SUPPLIED RECORDS:
=== Begin Enclosure ===

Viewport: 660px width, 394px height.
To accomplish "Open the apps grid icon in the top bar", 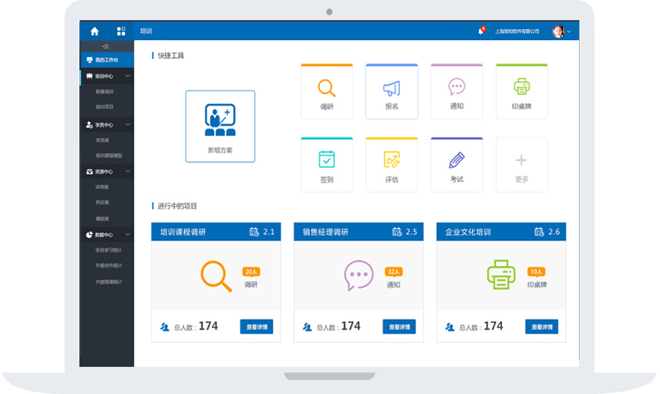I will click(x=121, y=31).
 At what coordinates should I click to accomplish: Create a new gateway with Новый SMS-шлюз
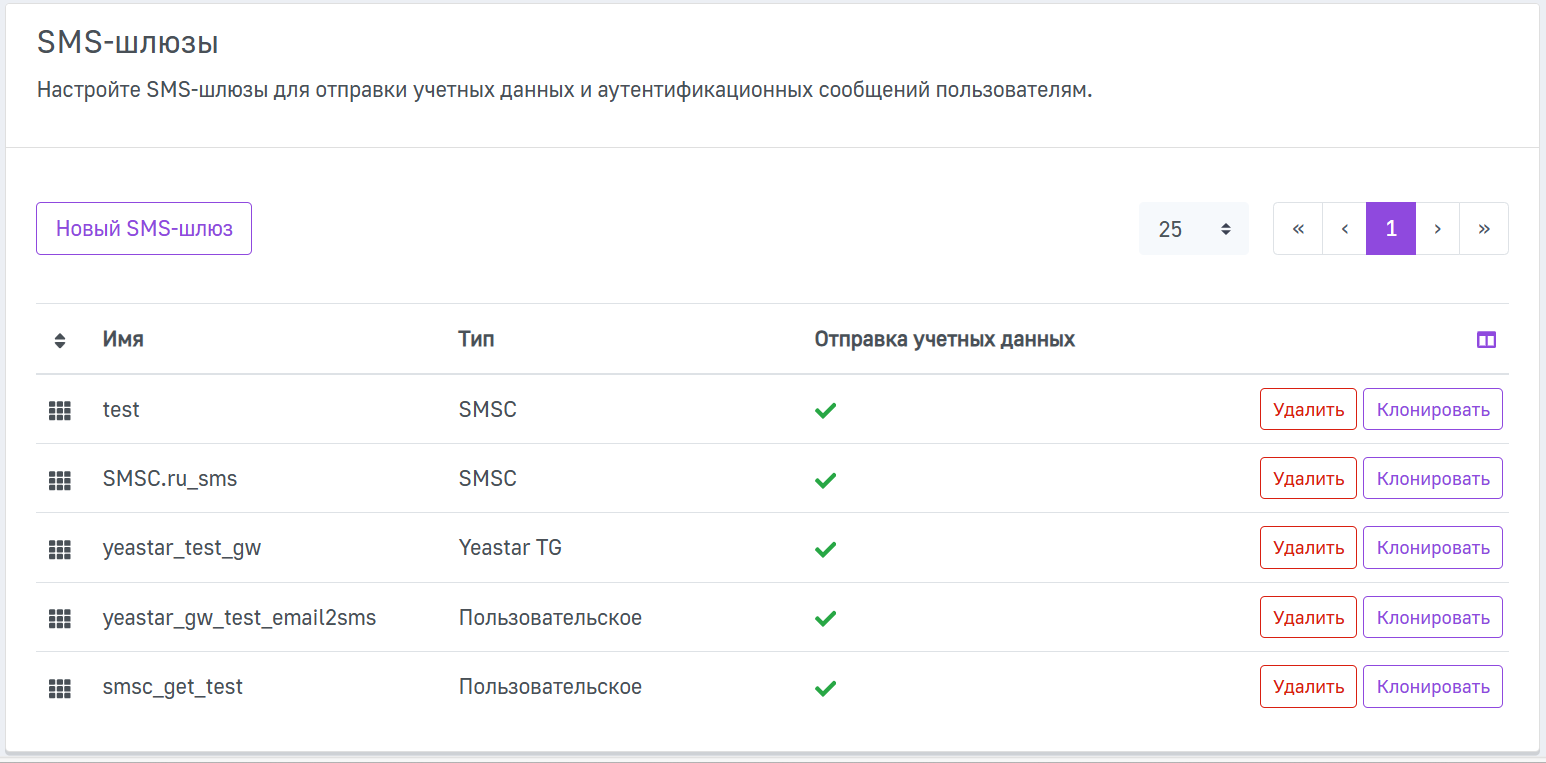pos(144,229)
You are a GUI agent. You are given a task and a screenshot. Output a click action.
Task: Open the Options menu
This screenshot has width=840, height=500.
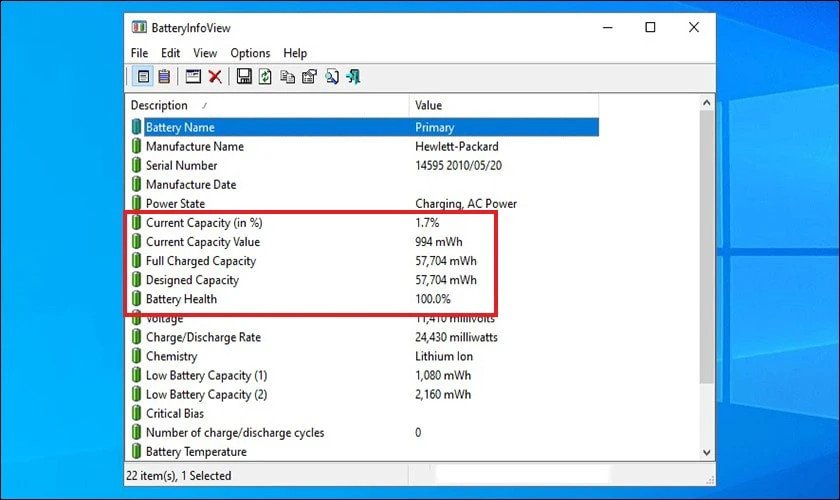pos(250,53)
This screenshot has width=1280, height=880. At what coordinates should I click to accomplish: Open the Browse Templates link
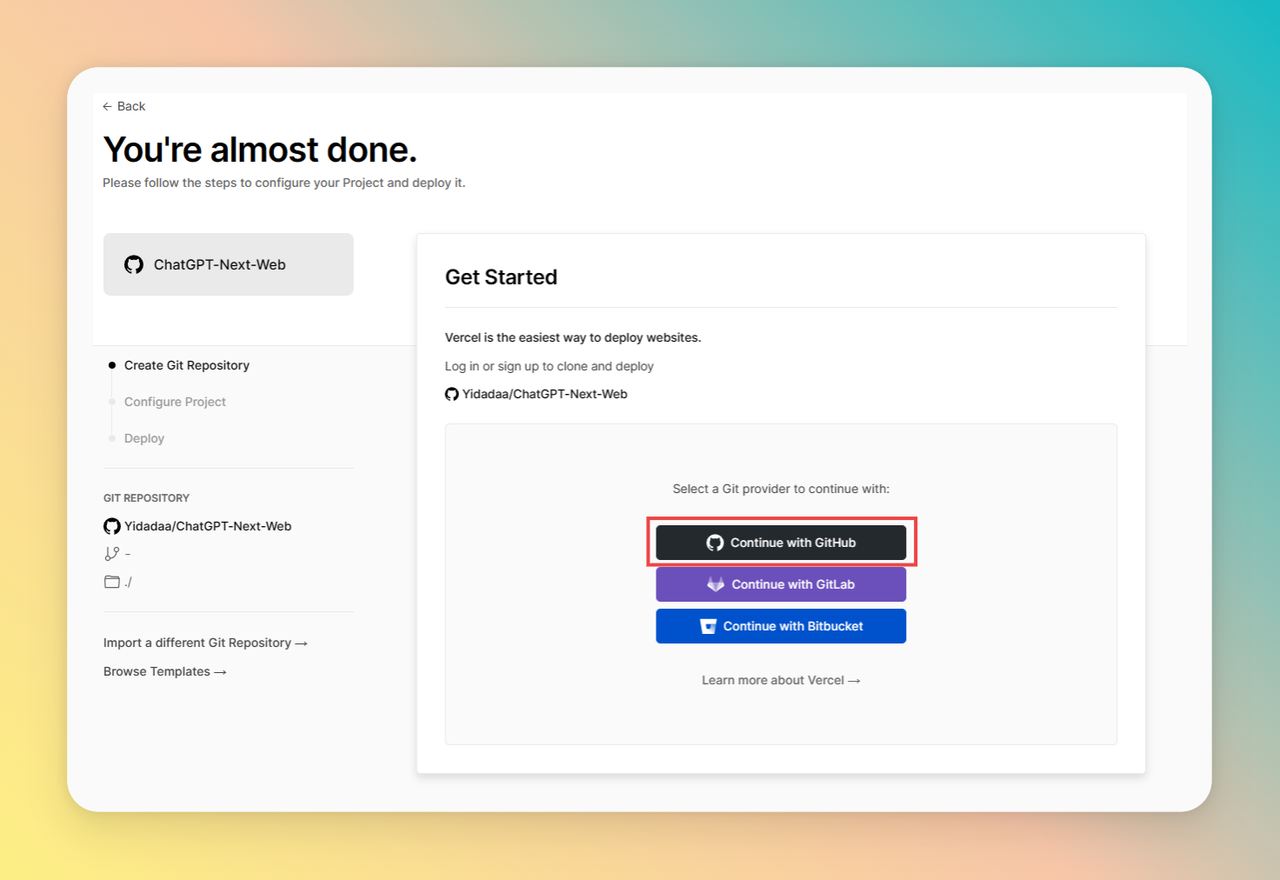point(165,672)
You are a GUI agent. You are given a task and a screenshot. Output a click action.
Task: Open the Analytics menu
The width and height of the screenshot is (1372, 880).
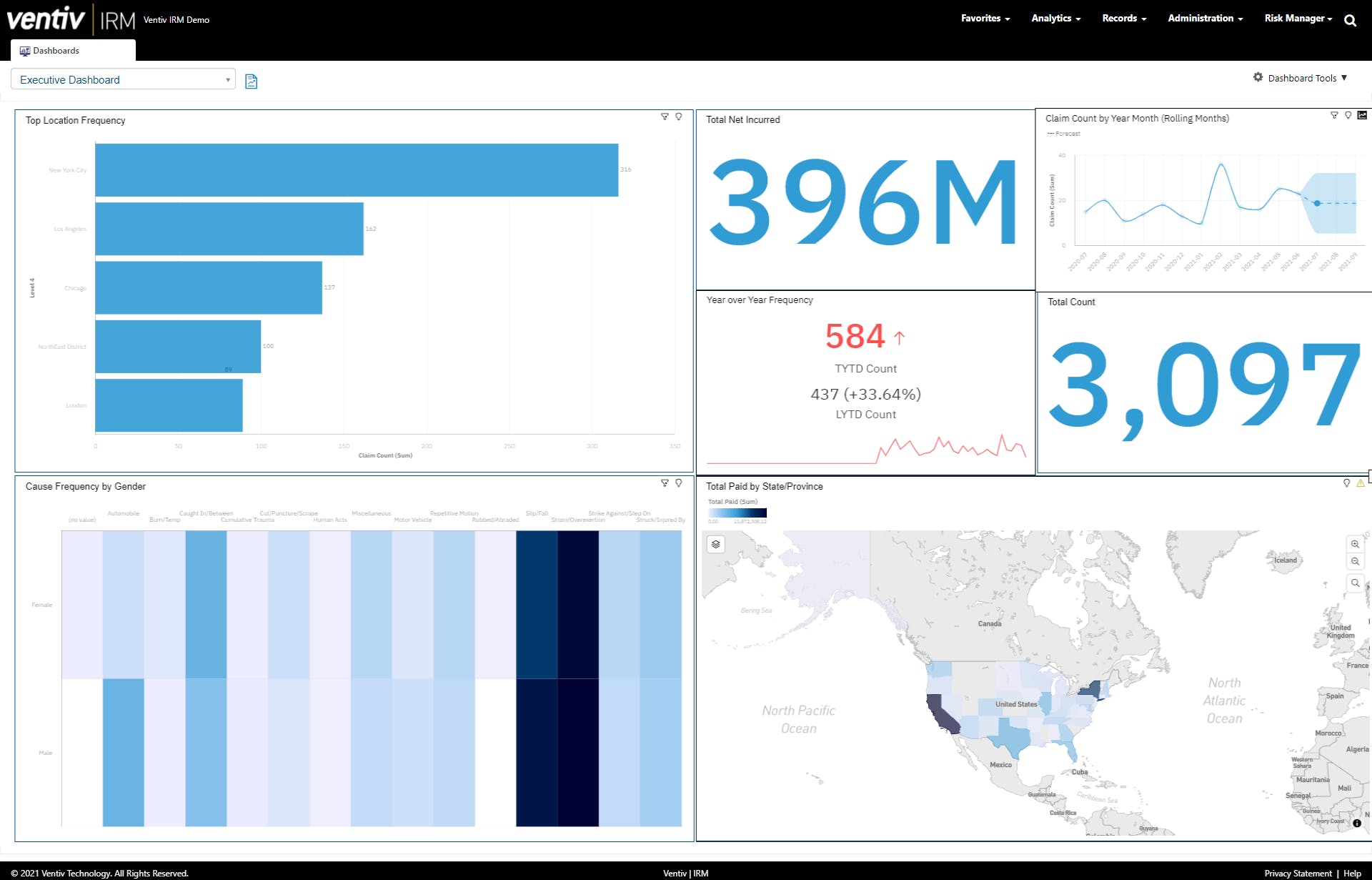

=== End Enclosure ===

TASK STATEMENT:
Write out nothing but the lines from the one with "Task: Open the Options menu" through the last line of the entries, exactly as they stand; pictures are not part of the copy.

ANSWER AREA:
Task: Open the Options menu
This screenshot has width=840, height=500.
pos(250,53)
This screenshot has width=1280, height=880. At what coordinates should I click to accomplish: Open the Browse Templates link
point(165,672)
You are a GUI agent. You are given a task and a screenshot. Output a click action.
Task: Open the Analytics menu
The width and height of the screenshot is (1372, 880).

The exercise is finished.